Study material START

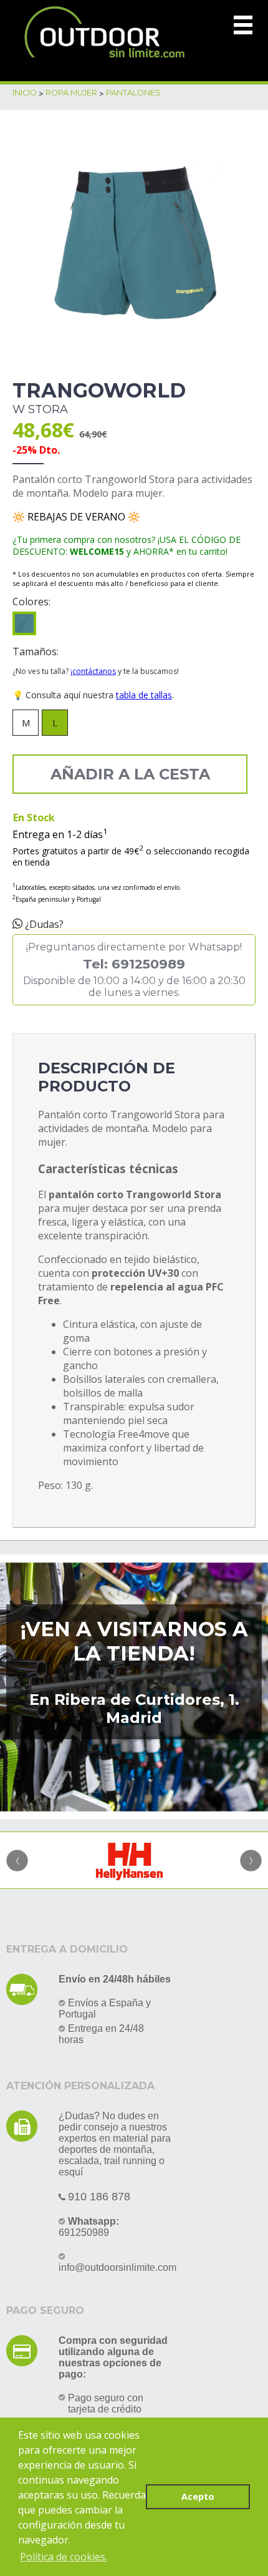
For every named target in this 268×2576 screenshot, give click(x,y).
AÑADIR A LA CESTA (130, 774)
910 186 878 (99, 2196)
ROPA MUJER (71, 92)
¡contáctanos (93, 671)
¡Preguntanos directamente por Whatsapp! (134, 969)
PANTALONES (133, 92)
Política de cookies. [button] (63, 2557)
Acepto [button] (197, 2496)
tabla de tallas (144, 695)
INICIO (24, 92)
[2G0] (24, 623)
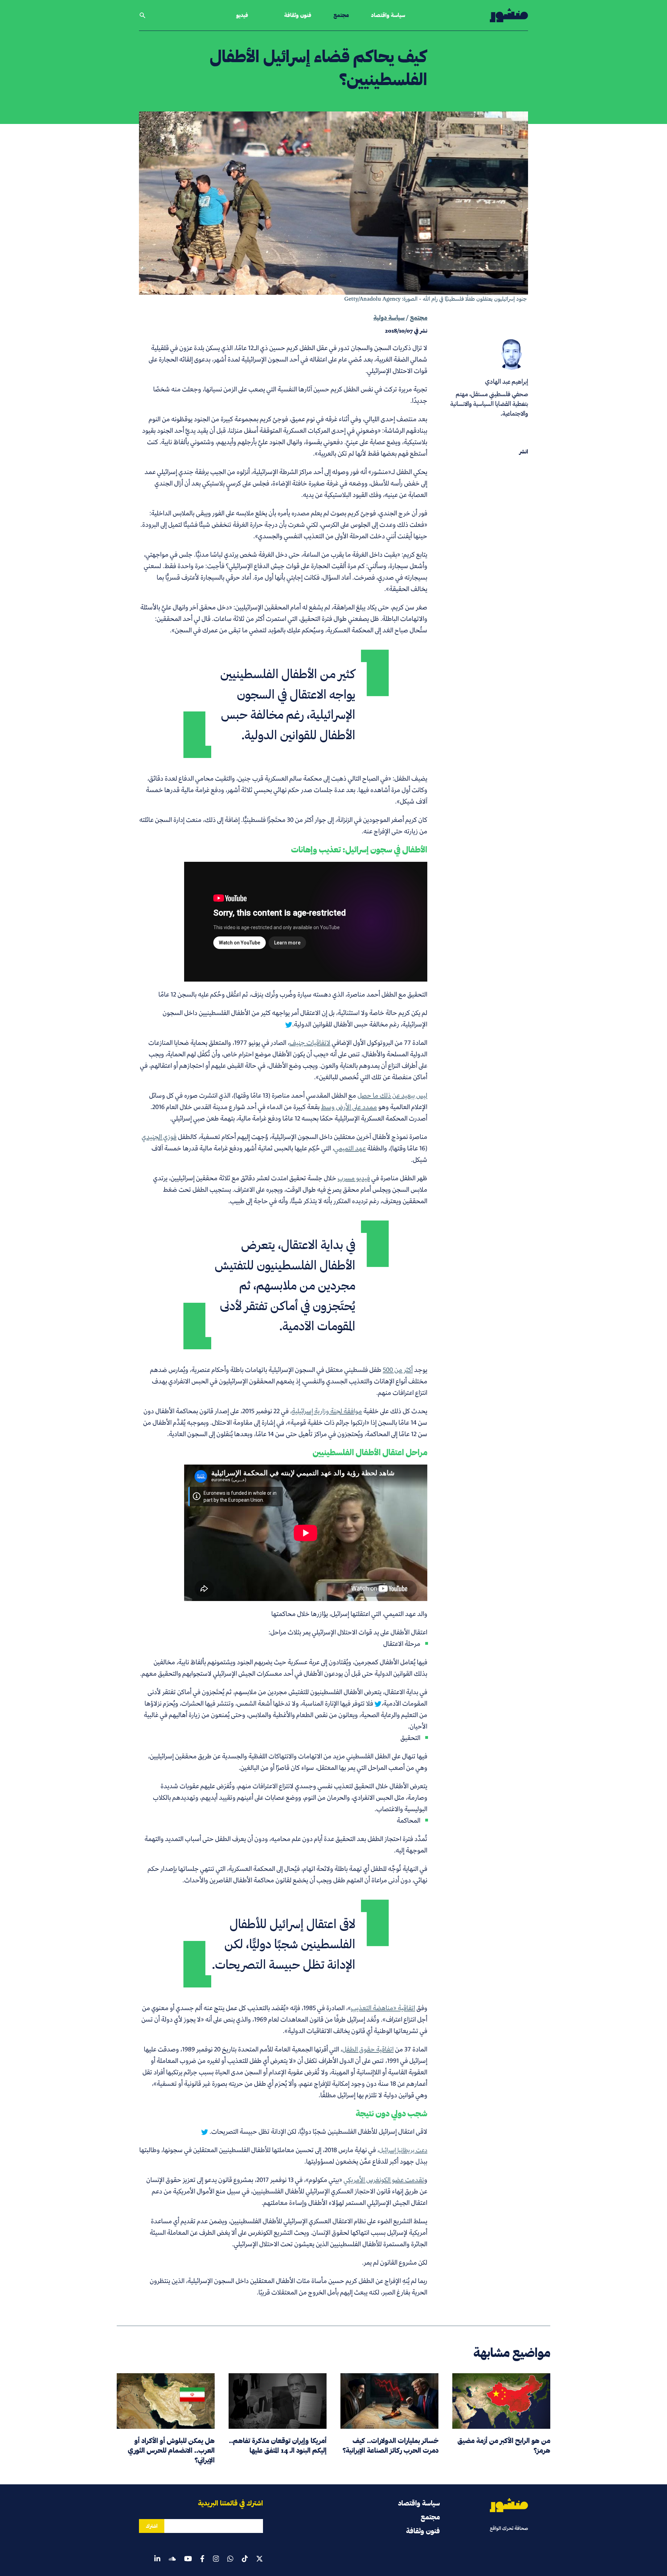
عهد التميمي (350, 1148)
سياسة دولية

Study material END

What you need to do:
Reproduce exactly and only the lines from the one with "AÑADIR A LA CESTA (130, 774)" through the last entry, both included, excluding every picture.

Exercise output:
AÑADIR A LA CESTA (130, 774)
910 186 878 (99, 2196)
ROPA MUJER (71, 92)
¡contáctanos (93, 671)
¡Preguntanos directamente por Whatsapp! (134, 969)
PANTALONES (133, 92)
Política de cookies. [button] (63, 2557)
Acepto [button] (197, 2496)
tabla de tallas (144, 695)
INICIO (24, 92)
[2G0] (24, 623)
عهد التميمي (350, 1148)
سياسة دولية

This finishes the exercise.